#### WHAT YOU ARE ASKED TO DO
Put every line of the rows below into a Markdown table with the columns Row and Line, numbering the lines in order and skipping any blank ones.

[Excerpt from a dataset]
>> begin

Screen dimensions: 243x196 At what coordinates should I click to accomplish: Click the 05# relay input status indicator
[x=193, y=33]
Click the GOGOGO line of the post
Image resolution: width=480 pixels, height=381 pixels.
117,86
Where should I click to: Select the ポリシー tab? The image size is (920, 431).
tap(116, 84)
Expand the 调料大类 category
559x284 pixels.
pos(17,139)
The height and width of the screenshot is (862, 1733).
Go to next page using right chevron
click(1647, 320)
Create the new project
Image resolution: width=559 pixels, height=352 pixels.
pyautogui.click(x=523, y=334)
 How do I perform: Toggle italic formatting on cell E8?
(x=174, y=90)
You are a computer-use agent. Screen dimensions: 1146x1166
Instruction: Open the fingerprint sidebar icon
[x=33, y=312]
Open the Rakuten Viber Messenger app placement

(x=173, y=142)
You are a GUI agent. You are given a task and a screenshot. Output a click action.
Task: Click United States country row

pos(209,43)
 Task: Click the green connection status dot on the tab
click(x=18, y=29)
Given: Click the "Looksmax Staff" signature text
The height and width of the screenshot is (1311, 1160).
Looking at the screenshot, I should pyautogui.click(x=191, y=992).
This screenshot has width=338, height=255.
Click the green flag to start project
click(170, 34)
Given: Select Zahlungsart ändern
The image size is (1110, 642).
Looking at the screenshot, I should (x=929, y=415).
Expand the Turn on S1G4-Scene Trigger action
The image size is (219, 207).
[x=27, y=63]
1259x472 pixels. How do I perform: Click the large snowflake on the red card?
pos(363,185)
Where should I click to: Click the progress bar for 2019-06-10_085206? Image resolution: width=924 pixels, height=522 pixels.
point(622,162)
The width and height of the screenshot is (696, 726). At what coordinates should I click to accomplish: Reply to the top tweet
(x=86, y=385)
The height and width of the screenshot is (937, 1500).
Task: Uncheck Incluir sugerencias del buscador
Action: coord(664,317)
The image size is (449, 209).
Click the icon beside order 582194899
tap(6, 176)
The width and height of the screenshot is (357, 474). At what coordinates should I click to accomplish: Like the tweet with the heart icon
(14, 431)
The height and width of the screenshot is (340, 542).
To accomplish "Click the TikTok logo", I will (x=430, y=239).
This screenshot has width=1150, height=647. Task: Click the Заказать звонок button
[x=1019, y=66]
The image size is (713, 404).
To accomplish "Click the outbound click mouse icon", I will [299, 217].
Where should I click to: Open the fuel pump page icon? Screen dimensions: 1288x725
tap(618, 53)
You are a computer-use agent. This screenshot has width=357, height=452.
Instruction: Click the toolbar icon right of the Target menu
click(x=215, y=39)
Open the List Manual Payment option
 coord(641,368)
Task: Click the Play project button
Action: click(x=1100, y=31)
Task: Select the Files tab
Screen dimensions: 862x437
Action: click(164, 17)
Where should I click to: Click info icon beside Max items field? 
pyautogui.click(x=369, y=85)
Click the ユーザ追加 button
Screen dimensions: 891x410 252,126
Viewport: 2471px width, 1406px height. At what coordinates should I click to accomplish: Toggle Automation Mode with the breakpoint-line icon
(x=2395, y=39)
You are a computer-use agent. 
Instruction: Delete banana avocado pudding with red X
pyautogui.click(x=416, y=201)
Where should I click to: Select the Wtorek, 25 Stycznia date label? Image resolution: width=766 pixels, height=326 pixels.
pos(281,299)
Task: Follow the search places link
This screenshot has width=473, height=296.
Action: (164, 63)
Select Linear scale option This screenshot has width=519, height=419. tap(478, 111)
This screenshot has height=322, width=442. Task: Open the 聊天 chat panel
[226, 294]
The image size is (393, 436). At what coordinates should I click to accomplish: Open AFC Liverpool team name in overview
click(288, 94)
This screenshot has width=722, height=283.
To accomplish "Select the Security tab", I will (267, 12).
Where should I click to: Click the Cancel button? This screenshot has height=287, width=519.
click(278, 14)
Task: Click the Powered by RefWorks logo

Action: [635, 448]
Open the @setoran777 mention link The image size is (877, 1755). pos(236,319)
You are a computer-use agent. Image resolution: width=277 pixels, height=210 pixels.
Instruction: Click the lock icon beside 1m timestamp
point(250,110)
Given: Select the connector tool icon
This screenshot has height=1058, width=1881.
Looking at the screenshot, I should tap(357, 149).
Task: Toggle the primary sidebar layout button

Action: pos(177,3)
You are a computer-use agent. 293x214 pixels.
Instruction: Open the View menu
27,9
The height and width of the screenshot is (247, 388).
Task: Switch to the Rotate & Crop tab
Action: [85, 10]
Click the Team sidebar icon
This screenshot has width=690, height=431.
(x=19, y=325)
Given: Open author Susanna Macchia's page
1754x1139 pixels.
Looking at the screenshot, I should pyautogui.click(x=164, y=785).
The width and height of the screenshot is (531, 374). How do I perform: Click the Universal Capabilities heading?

>> end

#### COMPLETE OUTPUT
| Row | Line |
|---|---|
| 1 | Screen dimensions: 243x196 At what coordinates should I click to accomplish: Click the 05# relay input status indicator |
| 2 | [x=193, y=33] |
| 3 | Click the GOGOGO line of the post |
| 4 | Image resolution: width=480 pixels, height=381 pixels. |
| 5 | 117,86 |
| 6 | Where should I click to: Select the ポリシー tab? The image size is (920, 431). |
| 7 | tap(116, 84) |
| 8 | Expand the 调料大类 category |
| 9 | 559x284 pixels. |
| 10 | pos(17,139) |
| 11 | The height and width of the screenshot is (862, 1733). |
| 12 | Go to next page using right chevron |
| 13 | click(1647, 320) |
| 14 | Create the new project |
| 15 | Image resolution: width=559 pixels, height=352 pixels. |
| 16 | pyautogui.click(x=523, y=334) |
| 17 |  How do I perform: Toggle italic formatting on cell E8? |
| 18 | (x=174, y=90) |
| 19 | You are a computer-use agent. Screen dimensions: 1146x1166 |
| 20 | Instruction: Open the fingerprint sidebar icon |
| 21 | [x=33, y=312] |
| 22 | Open the Rakuten Viber Messenger app placement |
| 23 | (x=173, y=142) |
| 24 | You are a GUI agent. You are given a task and a screenshot. Output a click action. |
| 25 | Task: Click United States country row |
| 26 | pos(209,43) |
| 27 |  Task: Click the green connection status dot on the tab |
| 28 | click(x=18, y=29) |
| 29 | Given: Click the "Looksmax Staff" signature text |
| 30 | The height and width of the screenshot is (1311, 1160). |
| 31 | Looking at the screenshot, I should pyautogui.click(x=191, y=992). |
| 32 | This screenshot has width=338, height=255. |
| 33 | Click the green flag to start project |
| 34 | click(170, 34) |
| 35 | Given: Select Zahlungsart ändern |
| 36 | The image size is (1110, 642). |
| 37 | Looking at the screenshot, I should (x=929, y=415). |
| 38 | Expand the Turn on S1G4-Scene Trigger action |
| 39 | The image size is (219, 207). |
| 40 | [x=27, y=63] |
| 41 | 1259x472 pixels. How do I perform: Click the large snowflake on the red card? |
| 42 | pos(363,185) |
| 43 | Where should I click to: Click the progress bar for 2019-06-10_085206? Image resolution: width=924 pixels, height=522 pixels. |
| 44 | point(622,162) |
| 45 | The width and height of the screenshot is (696, 726). At what coordinates should I click to accomplish: Reply to the top tweet |
| 46 | (x=86, y=385) |
| 47 | The height and width of the screenshot is (937, 1500). |
| 48 | Task: Uncheck Incluir sugerencias del buscador |
| 49 | Action: coord(664,317) |
| 50 | The image size is (449, 209). |
| 51 | Click the icon beside order 582194899 |
| 52 | tap(6, 176) |
| 53 | The width and height of the screenshot is (357, 474). At what coordinates should I click to accomplish: Like the tweet with the heart icon |
| 54 | (14, 431) |
| 55 | The height and width of the screenshot is (340, 542). |
| 56 | To accomplish "Click the TikTok logo", I will (x=430, y=239). |
| 57 | This screenshot has width=1150, height=647. Task: Click the Заказать звонок button |
| 58 | [x=1019, y=66] |
| 59 | The image size is (713, 404). |
| 60 | To accomplish "Click the outbound click mouse icon", I will [299, 217]. |
| 61 | Where should I click to: Open the fuel pump page icon? Screen dimensions: 1288x725 |
| 62 | tap(618, 53) |
| 63 | You are a computer-use agent. This screenshot has width=357, height=452. |
| 64 | Instruction: Click the toolbar icon right of the Target menu |
| 65 | click(x=215, y=39) |
| 66 | Open the List Manual Payment option |
| 67 |  coord(641,368) |
| 68 | Task: Click the Play project button |
| 69 | Action: click(x=1100, y=31) |
| 70 | Task: Select the Files tab |
| 71 | Screen dimensions: 862x437 |
| 72 | Action: click(164, 17) |
| 73 | Where should I click to: Click info icon beside Max items field?  |
| 74 | pyautogui.click(x=369, y=85) |
| 75 | Click the ユーザ追加 button |
| 76 | Screen dimensions: 891x410 252,126 |
| 77 | Viewport: 2471px width, 1406px height. At what coordinates should I click to accomplish: Toggle Automation Mode with the breakpoint-line icon |
| 78 | (x=2395, y=39) |
| 79 | You are a computer-use agent.  |
| 80 | Instruction: Delete banana avocado pudding with red X |
| 81 | pyautogui.click(x=416, y=201) |
| 82 | Where should I click to: Select the Wtorek, 25 Stycznia date label? Image resolution: width=766 pixels, height=326 pixels. |
| 83 | pos(281,299) |
| 84 | Task: Follow the search places link |
| 85 | This screenshot has width=473, height=296. |
| 86 | Action: (164, 63) |
| 87 | Select Linear scale option This screenshot has width=519, height=419. tap(478, 111) |
| 88 | This screenshot has height=322, width=442. Task: Open the 聊天 chat panel |
| 89 | [226, 294] |
| 90 | The image size is (393, 436). At what coordinates should I click to accomplish: Open AFC Liverpool team name in overview |
| 91 | click(288, 94) |
| 92 | This screenshot has width=722, height=283. |
| 93 | To accomplish "Select the Security tab", I will (267, 12). |
| 94 | Where should I click to: Click the Cancel button? This screenshot has height=287, width=519. |
| 95 | click(278, 14) |
| 96 | Task: Click the Powered by RefWorks logo |
| 97 | Action: [635, 448] |
| 98 | Open the @setoran777 mention link The image size is (877, 1755). pos(236,319) |
| 99 | You are a computer-use agent. Image resolution: width=277 pixels, height=210 pixels. |
| 100 | Instruction: Click the lock icon beside 1m timestamp |
| 101 | point(250,110) |
| 102 | Given: Select the connector tool icon |
| 103 | This screenshot has height=1058, width=1881. |
| 104 | Looking at the screenshot, I should tap(357, 149). |
| 105 | Task: Toggle the primary sidebar layout button |
| 106 | Action: pos(177,3) |
| 107 | You are a computer-use agent. 293x214 pixels. |
| 108 | Instruction: Open the View menu |
| 109 | 27,9 |
| 110 | The height and width of the screenshot is (247, 388). |
| 111 | Task: Switch to the Rotate & Crop tab |
| 112 | Action: [85, 10] |
| 113 | Click the Team sidebar icon |
| 114 | This screenshot has width=690, height=431. |
| 115 | (x=19, y=325) |
| 116 | Given: Open author Susanna Macchia's page |
| 117 | 1754x1139 pixels. |
| 118 | Looking at the screenshot, I should pyautogui.click(x=164, y=785). |
| 119 | The width and height of the screenshot is (531, 374). How do I perform: Click the Universal Capabilities heading? |